REQUIREMENT.
Pull each line containing "京都散策" out of the listing below.

#### RECORDS PROVIDED ####

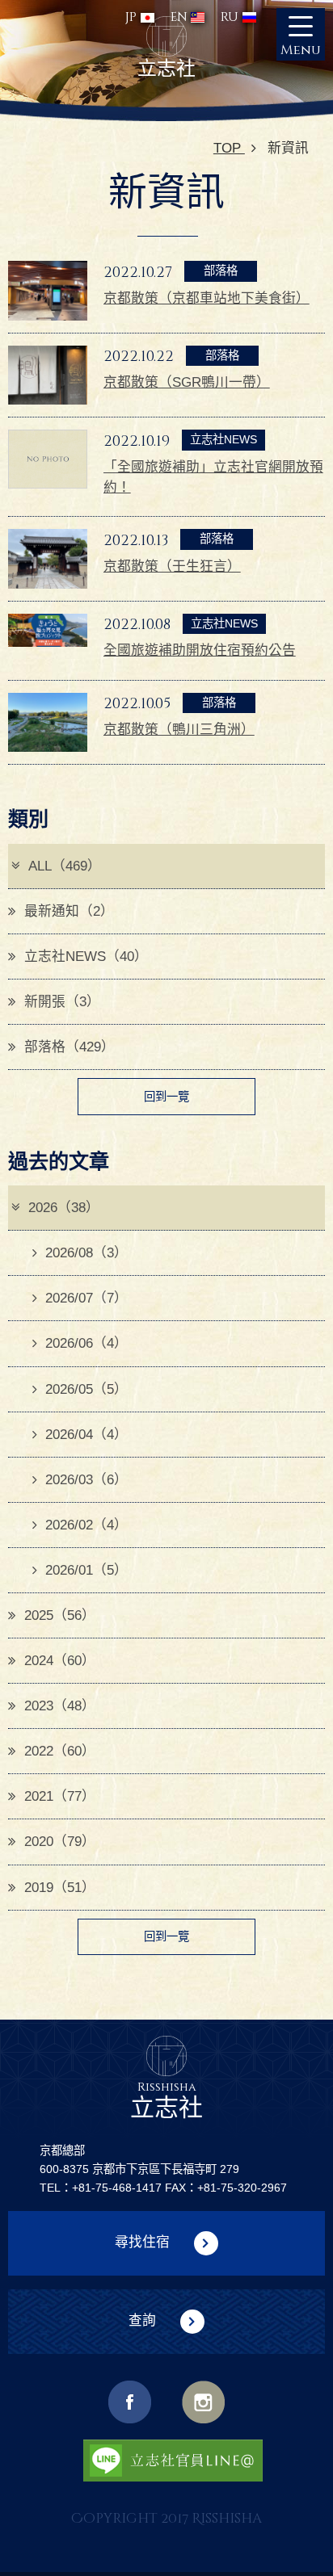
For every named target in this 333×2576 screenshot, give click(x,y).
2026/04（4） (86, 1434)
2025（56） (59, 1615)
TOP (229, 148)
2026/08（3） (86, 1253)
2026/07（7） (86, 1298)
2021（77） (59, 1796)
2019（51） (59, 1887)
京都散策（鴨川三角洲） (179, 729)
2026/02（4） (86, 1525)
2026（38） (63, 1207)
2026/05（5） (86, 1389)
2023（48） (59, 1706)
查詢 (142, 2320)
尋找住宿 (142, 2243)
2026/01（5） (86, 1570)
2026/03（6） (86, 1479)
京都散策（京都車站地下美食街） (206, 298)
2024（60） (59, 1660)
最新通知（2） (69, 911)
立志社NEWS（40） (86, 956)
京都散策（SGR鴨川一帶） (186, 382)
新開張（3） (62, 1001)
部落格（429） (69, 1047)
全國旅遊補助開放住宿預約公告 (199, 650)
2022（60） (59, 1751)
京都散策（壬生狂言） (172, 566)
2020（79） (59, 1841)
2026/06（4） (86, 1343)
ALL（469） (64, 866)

####

THE ANSWER.
京都散策（鴨川三角洲） (179, 729)
京都散策（京都車站地下美食街） (206, 298)
京都散策（SGR鴨川一帶） (186, 382)
京都散策（壬生狂言） (172, 566)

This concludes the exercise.